Elastic rule (View on GitHub)

  1[metadata]
  2creation_date = "2020/07/06"
  3integration = ["network_traffic"]
  4maturity = "production"
  5updated_date = "2025/01/15"
  6
  7[rule]
  8author = ["Elastic"]
  9description = """
 10Cobalt Strike is a threat emulation platform commonly modified and used by adversaries to conduct network attack and
 11exploitation campaigns. This rule detects a network activity algorithm leveraged by Cobalt Strike implant beacons for
 12command and control.
 13"""
 14false_positives = [
 15    """
 16    This rule should be tailored to either exclude systems, as sources or destinations, in which this behavior is
 17    expected.
 18    """,
 19]
 20from = "now-9m"
 21index = ["packetbeat-*", "auditbeat-*", "filebeat-*", "logs-network_traffic.*"]
 22language = "lucene"
 23license = "Elastic License v2"
 24name = "Cobalt Strike Command and Control Beacon"

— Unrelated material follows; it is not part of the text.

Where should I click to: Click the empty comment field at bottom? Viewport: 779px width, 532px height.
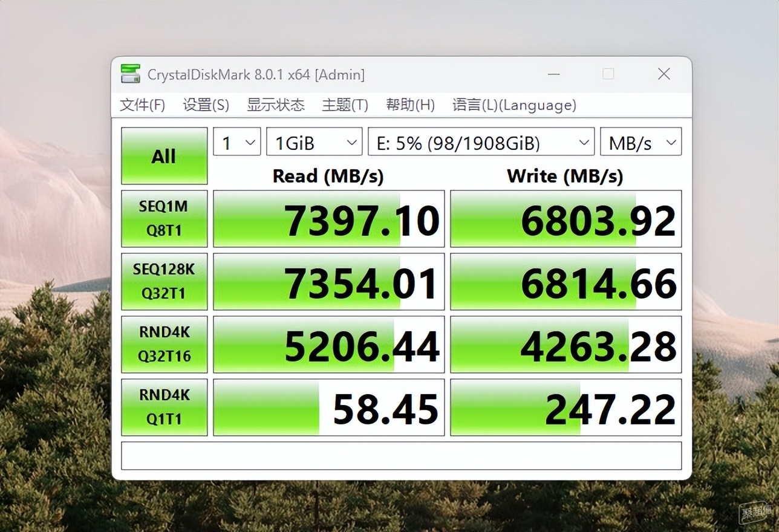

 25note = """## Triage and analysis
 26
 27> **Disclaimer**:
 28> This investigation guide was created using generative AI technology and has been reviewed to improve its accuracy and relevance. While every effort has been made to ensure its quality, we recommend validating the content and adapting it to suit your specific environment and operational needs.
 29
 30### Investigating Cobalt Strike Command and Control Beacon
 31
 32Cobalt Strike is a penetration testing tool often repurposed by attackers for malicious activities, particularly for establishing command and control (C2) channels. Adversaries exploit its beaconing feature to communicate with compromised systems using common protocols like HTTP or TLS. The detection rule identifies suspicious network patterns, such as specific domain naming conventions, indicative of Cobalt Strike's C2 activity, helping analysts pinpoint potential threats.
 33
 34### Possible investigation steps
 35
 36- Review the alert details to identify the specific domain that triggered the rule, focusing on the pattern [a-z]{3}.stage.[0-9]{8}\\..* to determine if it matches known malicious domains.

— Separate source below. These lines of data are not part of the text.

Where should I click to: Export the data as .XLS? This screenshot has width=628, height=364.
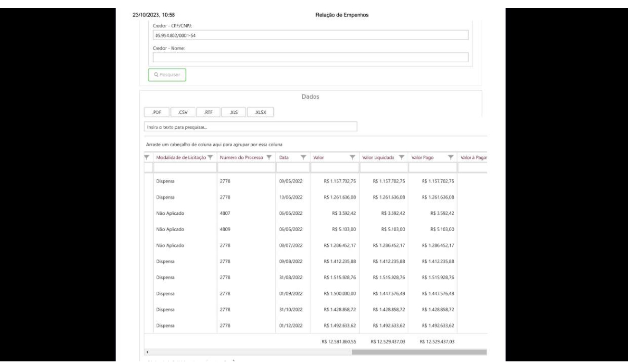click(x=233, y=112)
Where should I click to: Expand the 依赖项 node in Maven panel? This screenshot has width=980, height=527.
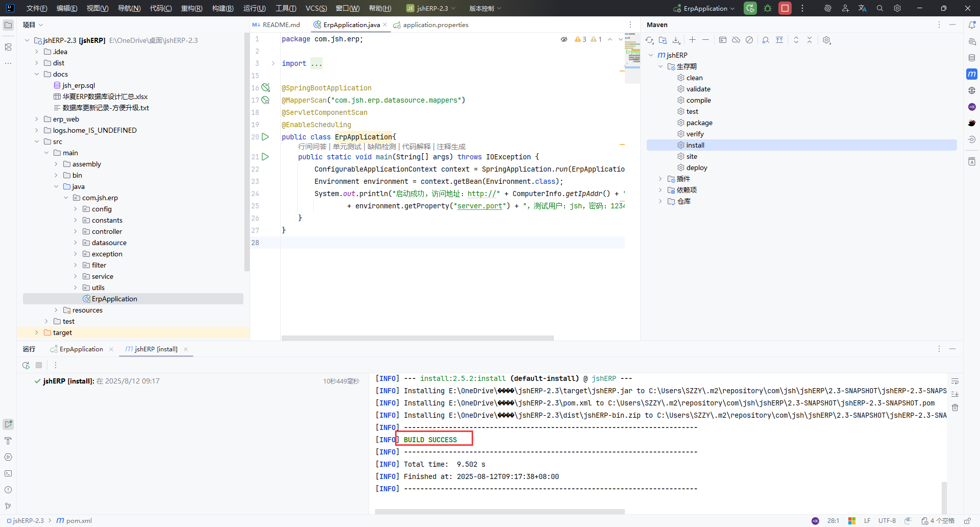(x=660, y=190)
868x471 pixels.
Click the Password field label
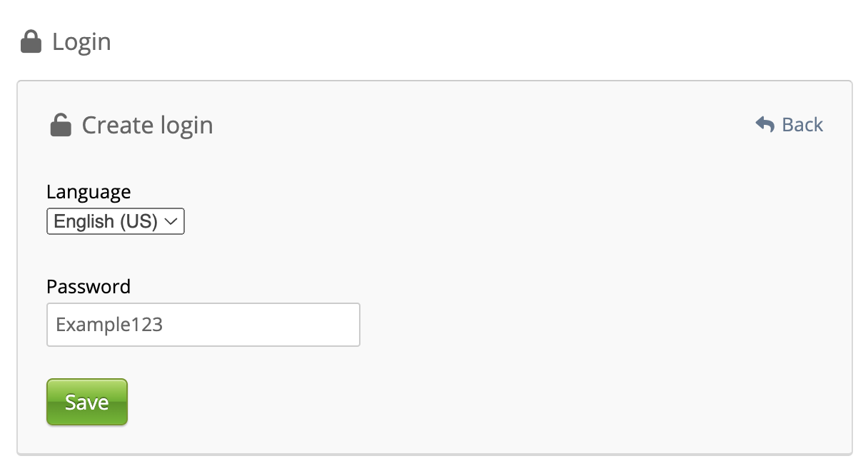89,287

 37- Analyze the network traffic logs associated with the alert, specifically looking at events categorized under network or network_traffic with types tls or http, to gather more context about the communication.
 38- Investigate the source IP address and destination domain involved in the alert to determine if they have been associated with previous malicious activities or are listed in threat intelligence databases.

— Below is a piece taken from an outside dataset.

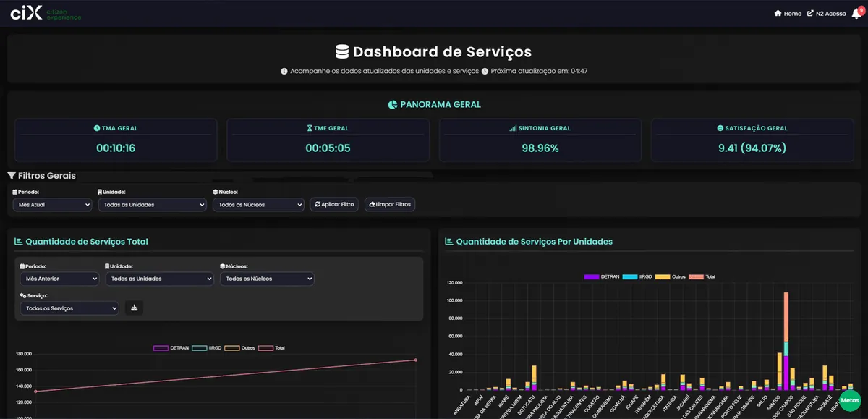This screenshot has height=419, width=868.
Task: Click the notification bell icon
Action: 856,13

 39- Examine the timeline of the network activity to identify any patterns or anomalies that could indicate a larger campaign or coordinated attack.
 40- Check for any related alerts or incidents in the security information and event management (SIEM) system that might provide additional context or indicate a broader compromise.
 41- Assess the affected endpoint for any signs of compromise, such as unusual processes or connections, to determine if further containment or remediation actions are necessary.
 42
 43### False positive analysis
 44
 45- Legitimate software updates or patch management systems may use similar domain naming conventions. Review and whitelist known update servers to prevent false alerts.
 46- Internal development or testing environments might mimic Cobalt Strike's domain patterns for legitimate purposes. Identify and exclude these environments from the rule.
 47- Automated scripts or tools that generate network traffic with similar domain structures can trigger false positives. Monitor and document these tools, then create exceptions for their activity.
 48- Some content delivery networks (CDNs) might use domain patterns that match the rule's criteria. Verify and exclude trusted CDNs to reduce unnecessary alerts.
 49- Regularly review and update the list of exceptions to ensure that only verified non-threatening behaviors are excluded, maintaining the rule's effectiveness.
 50
 51### Response and remediation
 52
 53- Isolate the affected systems immediately to prevent further communication with the Cobalt Strike C2 server. This can be done by disconnecting the network or using network segmentation techniques.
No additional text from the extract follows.